The University of Geneva set up an international commission of experts to investigate allegations
by his younger co-workers that Karl Illmensee fabricated (unpublished) data in nuclear-transfer
experiments; such experiments are important in the development of mammalian cloning
technology. The commission found no evidence in his research protocols to support or refute the
accusation, and suggested that the experiments by repeated in an international collaboration.
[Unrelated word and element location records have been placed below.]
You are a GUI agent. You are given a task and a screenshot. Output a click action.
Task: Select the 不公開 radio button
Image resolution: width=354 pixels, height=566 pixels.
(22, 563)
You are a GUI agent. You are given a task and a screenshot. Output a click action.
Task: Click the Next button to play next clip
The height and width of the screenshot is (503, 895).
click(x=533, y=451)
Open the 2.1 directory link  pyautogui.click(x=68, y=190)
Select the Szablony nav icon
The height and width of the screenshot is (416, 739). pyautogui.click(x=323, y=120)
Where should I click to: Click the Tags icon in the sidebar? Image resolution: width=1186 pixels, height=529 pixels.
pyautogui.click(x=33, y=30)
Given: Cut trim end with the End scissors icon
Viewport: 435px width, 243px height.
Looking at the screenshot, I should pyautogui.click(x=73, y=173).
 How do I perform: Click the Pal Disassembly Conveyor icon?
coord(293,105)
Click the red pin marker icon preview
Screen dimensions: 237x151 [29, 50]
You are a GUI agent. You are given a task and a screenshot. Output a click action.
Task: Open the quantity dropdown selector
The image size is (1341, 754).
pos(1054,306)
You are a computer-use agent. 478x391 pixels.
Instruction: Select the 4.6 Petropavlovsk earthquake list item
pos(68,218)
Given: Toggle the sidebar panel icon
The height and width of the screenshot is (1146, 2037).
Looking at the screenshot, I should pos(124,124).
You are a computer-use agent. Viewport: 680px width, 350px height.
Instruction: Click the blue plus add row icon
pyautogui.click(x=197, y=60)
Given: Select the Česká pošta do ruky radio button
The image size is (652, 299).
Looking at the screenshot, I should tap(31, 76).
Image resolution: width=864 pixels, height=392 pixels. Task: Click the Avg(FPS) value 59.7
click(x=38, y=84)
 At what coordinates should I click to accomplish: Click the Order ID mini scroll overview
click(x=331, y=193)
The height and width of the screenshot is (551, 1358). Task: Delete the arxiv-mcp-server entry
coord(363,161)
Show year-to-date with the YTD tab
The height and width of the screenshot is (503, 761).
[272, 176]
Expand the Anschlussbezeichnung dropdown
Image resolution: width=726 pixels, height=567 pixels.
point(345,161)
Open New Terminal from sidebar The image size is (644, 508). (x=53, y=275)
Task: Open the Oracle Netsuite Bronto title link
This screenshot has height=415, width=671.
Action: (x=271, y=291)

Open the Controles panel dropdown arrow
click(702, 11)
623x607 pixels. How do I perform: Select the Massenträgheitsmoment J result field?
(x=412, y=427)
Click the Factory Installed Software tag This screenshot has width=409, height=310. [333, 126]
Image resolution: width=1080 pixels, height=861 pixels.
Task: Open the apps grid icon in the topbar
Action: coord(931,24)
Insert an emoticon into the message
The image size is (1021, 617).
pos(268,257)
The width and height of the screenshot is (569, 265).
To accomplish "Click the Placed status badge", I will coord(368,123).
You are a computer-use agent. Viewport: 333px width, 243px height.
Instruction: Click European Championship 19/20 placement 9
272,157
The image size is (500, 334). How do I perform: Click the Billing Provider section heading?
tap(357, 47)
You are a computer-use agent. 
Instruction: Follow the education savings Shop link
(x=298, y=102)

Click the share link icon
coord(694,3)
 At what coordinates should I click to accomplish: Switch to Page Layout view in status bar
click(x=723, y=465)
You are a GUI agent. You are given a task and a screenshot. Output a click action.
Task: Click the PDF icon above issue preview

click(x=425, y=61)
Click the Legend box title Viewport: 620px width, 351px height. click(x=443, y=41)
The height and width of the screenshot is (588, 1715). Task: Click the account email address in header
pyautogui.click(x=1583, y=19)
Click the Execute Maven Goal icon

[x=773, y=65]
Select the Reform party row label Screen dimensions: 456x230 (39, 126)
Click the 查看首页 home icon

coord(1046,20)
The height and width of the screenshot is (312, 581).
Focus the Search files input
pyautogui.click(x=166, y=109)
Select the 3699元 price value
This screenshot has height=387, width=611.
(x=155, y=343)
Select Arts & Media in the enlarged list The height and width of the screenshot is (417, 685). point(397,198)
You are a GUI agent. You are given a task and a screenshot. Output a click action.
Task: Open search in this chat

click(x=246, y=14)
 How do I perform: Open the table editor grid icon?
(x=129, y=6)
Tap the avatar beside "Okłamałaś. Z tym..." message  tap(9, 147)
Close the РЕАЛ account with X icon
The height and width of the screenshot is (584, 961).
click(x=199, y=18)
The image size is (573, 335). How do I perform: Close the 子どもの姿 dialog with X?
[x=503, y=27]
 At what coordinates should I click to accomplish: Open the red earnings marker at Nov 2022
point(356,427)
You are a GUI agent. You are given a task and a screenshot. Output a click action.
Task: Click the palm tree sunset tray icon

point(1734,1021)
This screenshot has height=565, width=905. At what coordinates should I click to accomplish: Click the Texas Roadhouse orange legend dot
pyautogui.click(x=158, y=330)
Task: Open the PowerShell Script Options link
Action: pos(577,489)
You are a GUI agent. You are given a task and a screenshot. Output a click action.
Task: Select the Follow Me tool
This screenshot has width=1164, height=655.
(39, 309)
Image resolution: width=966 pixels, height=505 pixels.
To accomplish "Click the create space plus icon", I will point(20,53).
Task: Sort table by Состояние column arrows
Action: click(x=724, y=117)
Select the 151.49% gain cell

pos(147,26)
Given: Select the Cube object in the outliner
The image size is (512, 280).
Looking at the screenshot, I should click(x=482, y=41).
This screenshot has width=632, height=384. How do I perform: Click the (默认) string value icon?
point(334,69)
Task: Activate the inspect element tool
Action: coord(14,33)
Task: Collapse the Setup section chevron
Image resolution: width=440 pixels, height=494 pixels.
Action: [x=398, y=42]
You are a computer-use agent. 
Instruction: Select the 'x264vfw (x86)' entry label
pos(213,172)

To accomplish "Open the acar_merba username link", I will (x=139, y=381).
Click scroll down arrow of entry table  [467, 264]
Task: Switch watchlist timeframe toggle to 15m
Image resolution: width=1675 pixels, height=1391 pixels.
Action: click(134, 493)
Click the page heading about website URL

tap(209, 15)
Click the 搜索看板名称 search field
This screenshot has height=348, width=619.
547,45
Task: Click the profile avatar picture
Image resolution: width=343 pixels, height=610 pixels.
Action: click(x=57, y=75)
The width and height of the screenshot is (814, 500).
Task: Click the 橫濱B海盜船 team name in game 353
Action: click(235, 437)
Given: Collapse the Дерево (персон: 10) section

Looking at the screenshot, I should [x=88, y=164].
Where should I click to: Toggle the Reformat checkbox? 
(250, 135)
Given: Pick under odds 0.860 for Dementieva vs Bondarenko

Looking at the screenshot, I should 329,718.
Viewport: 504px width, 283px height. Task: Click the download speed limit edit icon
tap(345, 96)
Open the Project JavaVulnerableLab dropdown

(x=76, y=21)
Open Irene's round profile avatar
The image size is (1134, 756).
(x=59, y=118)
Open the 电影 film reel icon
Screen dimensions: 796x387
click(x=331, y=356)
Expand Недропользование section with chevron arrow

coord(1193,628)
The suggestion was followed through by Illmensee and results were published in the
peer-reviewed journals Naturwissenschaft (1989) and Development (1990). Two members of the
commission, Richard Gardner, a professor at Oxford University and Anne McLauren, a principal
scientist at the Wellcome Research Institute in Cambridge, wrote to the University of Geneva in
1991 explaining that the papers reproduced the "essential findings" in Illmansee's earlier
experiments, despite the use in later experiments of a different cell line for practical reasons.
"We consider it appropriate the University of Geneva should inform the scientific community
that these controversial findings have now been confirmed under the conditions specified by the
commission," they wrote. They received no answer.

Illmensee says he left Geneva because of the bad feeling generated by the affair and now works
at at the University of Salzburg.

The current rector of the University of Geneva, Bernard Falpius, says that as he has been in office
for only two years, he is not familiar with the details of the affair. But he says that he plans to
reply to Illmensee's most recent letter, which was sent in May, later this month.